Erstellt am 23. April 2014, 13:16

von Philipp Frank

Ein doppeltes Parndorf-Szenario. Philipp Frank über die Aufstiegsfrage in der BVZ Burgenlandliga.

Acht Runden vor Schluss steuern die Parndorf Amateure unaufhaltsam dem Titel in der BVZ Burgenlandliga entgegen. Bereits 17 Punkte Vorsprung hat die Mannschaft von Chefcoach Richard Slezak auf Verfolger Marz. Die g’mahte Wies’n trügt aber: Sollte der SC/ESV Parndorf aus der Ersten Liga absteigen, dürften die Amateure auch nicht in die Regionalliga Ost rauf.

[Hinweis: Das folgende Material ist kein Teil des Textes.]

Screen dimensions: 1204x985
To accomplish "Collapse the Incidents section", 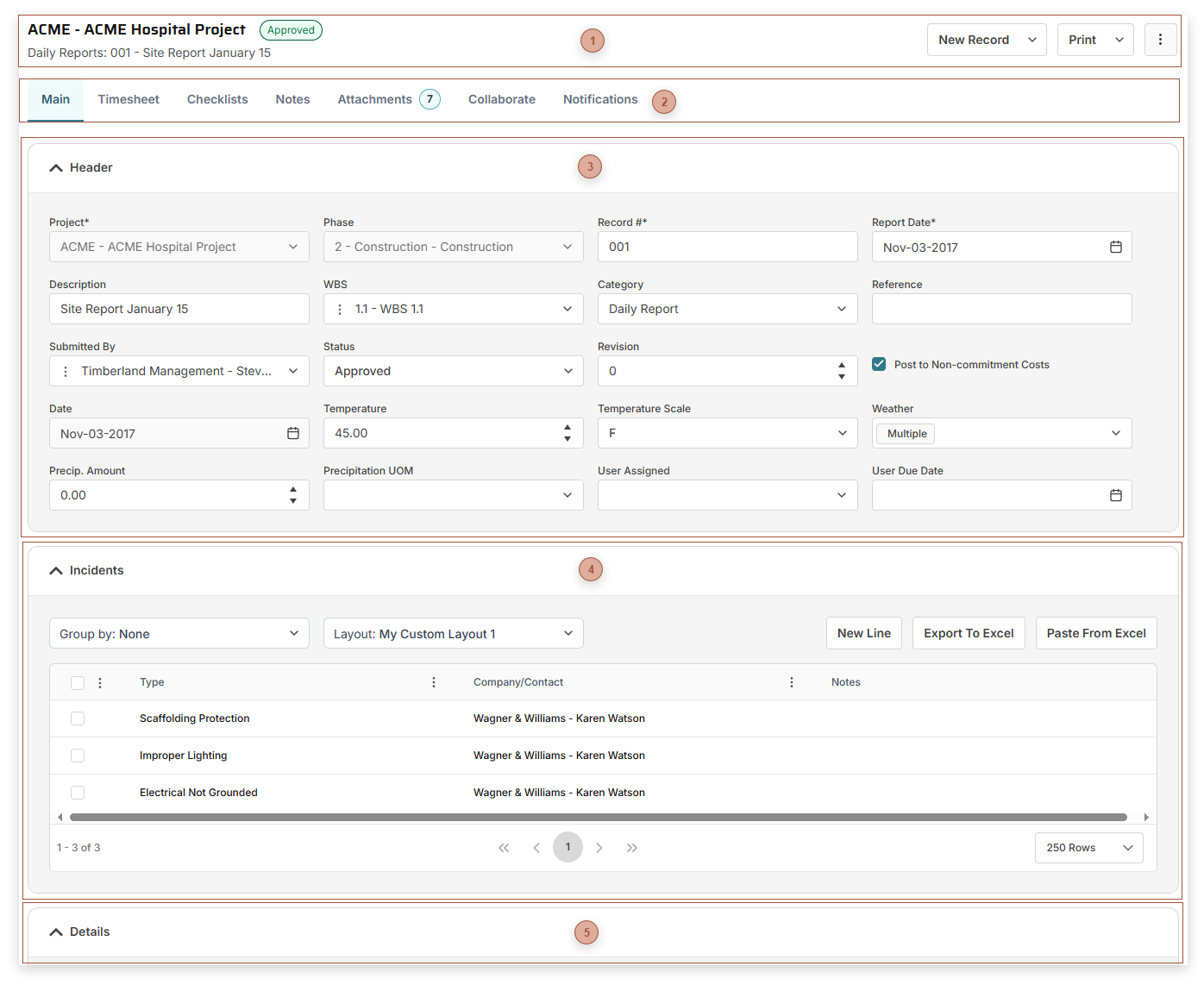I will 56,571.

Logisch: Zumindest eine Liga oder Klasse muss zwischen zwei Teams eines Vereins liegen. Das Aufstiegsrecht würde in diesem Fall auf den aktuell Zweitplatzierten ASK Marz übertragen werden. Will der Verein, bei dem Trainer Josef Kühbauer seine Mannschaft zu einem Burgenlandliga-Spitzenteam geformt hat, den Sprung nach oben nicht wagen, würden die Nächstplatzierten zum Zug kommen.

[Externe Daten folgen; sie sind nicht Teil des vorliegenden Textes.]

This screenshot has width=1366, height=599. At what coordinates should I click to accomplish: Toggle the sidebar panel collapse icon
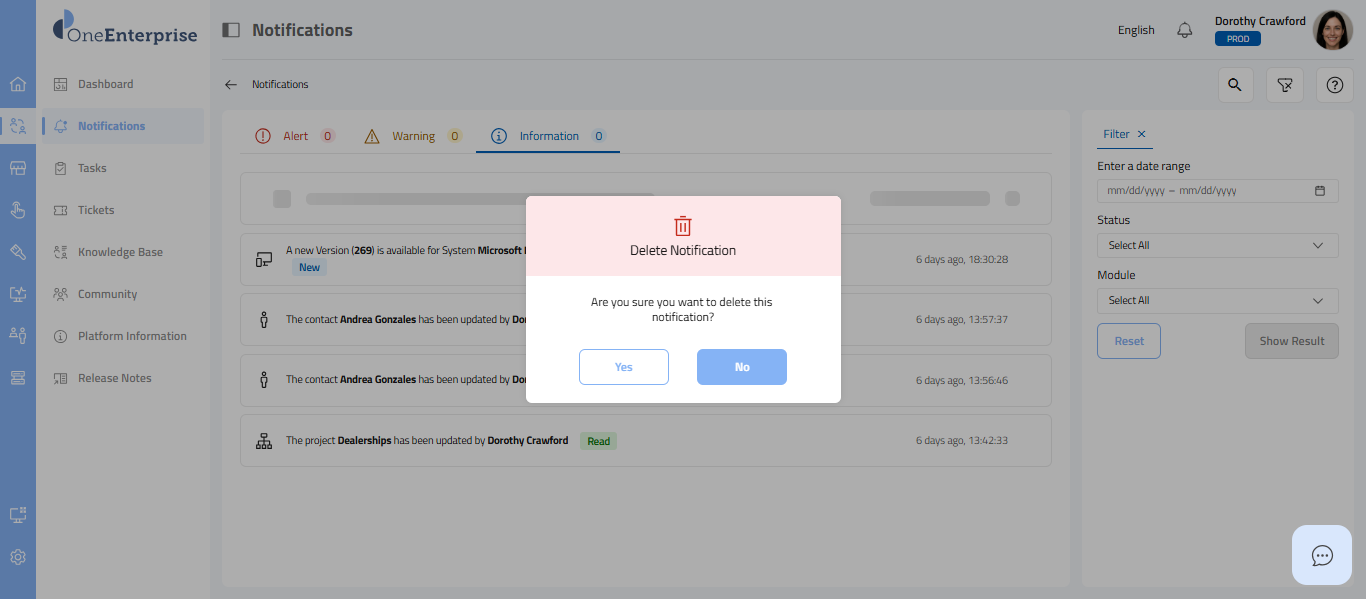tap(231, 30)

So gesehen herrscht an mehreren Fronten Dramatik. Die aufstiegswilligen Jung-Parndorfer sind an das Schicksal der „Großen“ gekoppelt, die Verfolger in der BVZ Burgenlandliga kämpfen dahinter um die besten Plätze für den Fall der Fälle. Unterm Strich ergibt sich vor allem eines: eine höchst skurrile Situation für den SC/ESV Parndorf. Denn die Saison kann nur noch entweder doppelt erfreulich oder doppelt bitter enden.